## Your goal:
All lines holding the word "calendar" are to be copied from the records beneath.
::: Data records :::
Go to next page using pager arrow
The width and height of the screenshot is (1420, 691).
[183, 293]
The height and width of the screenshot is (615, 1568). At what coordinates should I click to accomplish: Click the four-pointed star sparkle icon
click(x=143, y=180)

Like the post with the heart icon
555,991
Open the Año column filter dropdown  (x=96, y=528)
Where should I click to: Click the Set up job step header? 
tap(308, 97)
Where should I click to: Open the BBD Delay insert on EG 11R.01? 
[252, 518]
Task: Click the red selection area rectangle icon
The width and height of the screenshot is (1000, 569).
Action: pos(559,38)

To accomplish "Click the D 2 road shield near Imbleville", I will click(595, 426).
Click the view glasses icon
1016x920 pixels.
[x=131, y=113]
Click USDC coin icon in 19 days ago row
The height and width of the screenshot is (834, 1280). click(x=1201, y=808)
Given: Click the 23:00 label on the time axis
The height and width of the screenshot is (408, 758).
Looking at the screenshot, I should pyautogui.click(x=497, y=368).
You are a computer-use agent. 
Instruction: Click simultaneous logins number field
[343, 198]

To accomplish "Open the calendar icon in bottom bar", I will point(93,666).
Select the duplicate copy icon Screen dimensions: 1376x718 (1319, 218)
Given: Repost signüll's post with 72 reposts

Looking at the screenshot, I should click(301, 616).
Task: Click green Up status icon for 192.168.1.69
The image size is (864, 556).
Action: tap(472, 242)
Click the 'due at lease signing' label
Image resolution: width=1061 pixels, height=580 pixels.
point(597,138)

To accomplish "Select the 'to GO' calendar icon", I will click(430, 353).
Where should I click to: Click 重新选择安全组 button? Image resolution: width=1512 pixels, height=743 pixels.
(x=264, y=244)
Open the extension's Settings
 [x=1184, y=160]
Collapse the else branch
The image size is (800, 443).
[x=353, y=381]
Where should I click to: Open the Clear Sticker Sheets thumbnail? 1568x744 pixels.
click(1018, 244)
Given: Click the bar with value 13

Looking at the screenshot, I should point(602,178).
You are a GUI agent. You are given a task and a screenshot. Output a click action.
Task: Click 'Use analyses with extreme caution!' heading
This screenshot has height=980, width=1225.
:::
## Task answer:
To accomplish "Open the calendar icon in bottom bar", I will point(93,666).
To accomplish "Select the 'to GO' calendar icon", I will click(430, 353).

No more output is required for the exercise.